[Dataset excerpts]
────────────────
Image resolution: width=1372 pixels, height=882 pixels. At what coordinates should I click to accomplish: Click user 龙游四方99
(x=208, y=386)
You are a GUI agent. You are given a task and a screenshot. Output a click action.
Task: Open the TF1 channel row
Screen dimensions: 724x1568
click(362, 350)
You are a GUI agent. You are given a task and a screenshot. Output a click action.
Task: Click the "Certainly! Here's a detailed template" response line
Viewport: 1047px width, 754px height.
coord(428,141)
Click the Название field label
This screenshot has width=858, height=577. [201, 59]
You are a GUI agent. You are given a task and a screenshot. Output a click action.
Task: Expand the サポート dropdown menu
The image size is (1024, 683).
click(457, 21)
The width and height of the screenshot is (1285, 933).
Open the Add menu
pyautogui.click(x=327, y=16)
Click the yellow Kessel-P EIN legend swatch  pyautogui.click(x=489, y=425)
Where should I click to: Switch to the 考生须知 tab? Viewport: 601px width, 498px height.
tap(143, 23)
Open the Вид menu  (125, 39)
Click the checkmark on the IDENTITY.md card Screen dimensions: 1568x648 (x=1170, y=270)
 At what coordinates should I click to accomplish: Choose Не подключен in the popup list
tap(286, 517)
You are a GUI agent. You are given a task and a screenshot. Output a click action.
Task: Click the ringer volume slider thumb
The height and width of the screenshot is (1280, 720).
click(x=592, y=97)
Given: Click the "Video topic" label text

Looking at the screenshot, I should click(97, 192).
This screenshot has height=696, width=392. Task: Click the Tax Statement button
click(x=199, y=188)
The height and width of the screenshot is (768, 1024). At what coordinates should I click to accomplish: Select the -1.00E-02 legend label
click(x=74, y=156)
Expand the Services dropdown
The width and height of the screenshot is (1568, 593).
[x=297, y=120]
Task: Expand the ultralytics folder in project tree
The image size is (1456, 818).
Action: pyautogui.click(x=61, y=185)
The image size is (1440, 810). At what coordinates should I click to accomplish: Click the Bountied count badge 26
────────────────
Repeat the entries exactly, leaving nothing out.

## Expected output
Image resolution: width=1372 pixels, height=882 pixels. At what coordinates should I click to accomplish: Click user 龙游四方99
(x=208, y=386)
You are a GUI agent. You are given a task and a screenshot. Output a click action.
Task: Open the TF1 channel row
Screen dimensions: 724x1568
click(362, 350)
You are a GUI agent. You are given a task and a screenshot. Output a click action.
Task: Click the "Certainly! Here's a detailed template" response line
Viewport: 1047px width, 754px height.
coord(428,141)
Click the Название field label
This screenshot has width=858, height=577. [201, 59]
You are a GUI agent. You are given a task and a screenshot. Output a click action.
Task: Expand the サポート dropdown menu
The image size is (1024, 683).
click(457, 21)
The width and height of the screenshot is (1285, 933).
Open the Add menu
pyautogui.click(x=327, y=16)
Click the yellow Kessel-P EIN legend swatch  pyautogui.click(x=489, y=425)
Where should I click to: Switch to the 考生须知 tab? Viewport: 601px width, 498px height.
tap(143, 23)
Open the Вид menu  (125, 39)
Click the checkmark on the IDENTITY.md card Screen dimensions: 1568x648 (x=1170, y=270)
 At what coordinates should I click to accomplish: Choose Не подключен in the popup list
tap(286, 517)
You are a GUI agent. You are given a task and a screenshot. Output a click action.
Task: Click the ringer volume slider thumb
The height and width of the screenshot is (1280, 720).
click(x=592, y=97)
Given: Click the "Video topic" label text

Looking at the screenshot, I should click(97, 192).
This screenshot has height=696, width=392. Task: Click the Tax Statement button
click(x=199, y=188)
The height and width of the screenshot is (768, 1024). At what coordinates should I click to accomplish: Select the -1.00E-02 legend label
click(x=74, y=156)
Expand the Services dropdown
The width and height of the screenshot is (1568, 593).
[x=297, y=120]
Task: Expand the ultralytics folder in project tree
The image size is (1456, 818).
Action: pyautogui.click(x=61, y=185)
The image size is (1440, 810). At what coordinates should I click to accomplish: Click the Bountied count badge 26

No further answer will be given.